*Task details*: Verbatim copy without pictures. Please print every entry as it stands.

*Source data*:
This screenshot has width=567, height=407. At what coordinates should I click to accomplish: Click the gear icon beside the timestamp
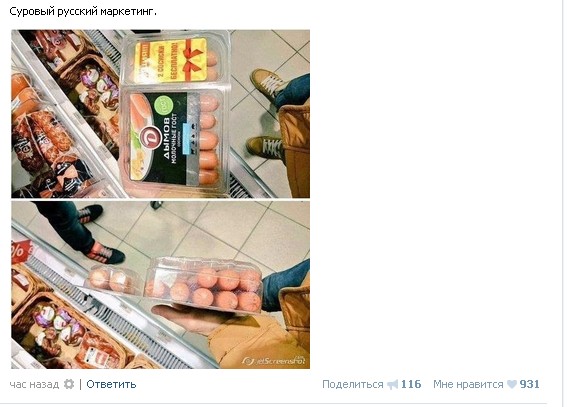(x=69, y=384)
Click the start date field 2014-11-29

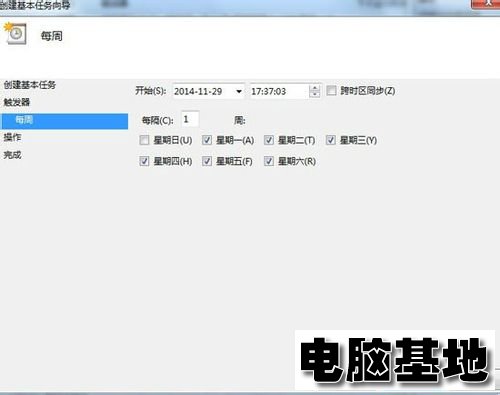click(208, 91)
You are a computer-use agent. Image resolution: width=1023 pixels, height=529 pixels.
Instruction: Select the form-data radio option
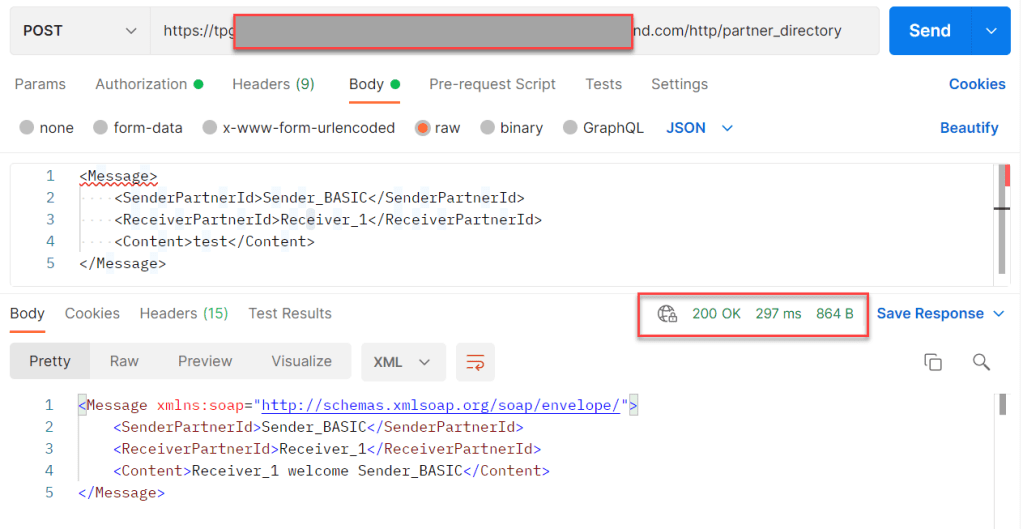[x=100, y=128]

*Completed exercise*:
This screenshot has width=567, height=407. At what coordinates should I click to accomplish: Click the gear icon beside the timestamp
(x=69, y=384)
Click the start date field 2014-11-29

click(208, 91)
You are a computer-use agent. Image resolution: width=1023 pixels, height=529 pixels.
Instruction: Select the form-data radio option
[x=100, y=128]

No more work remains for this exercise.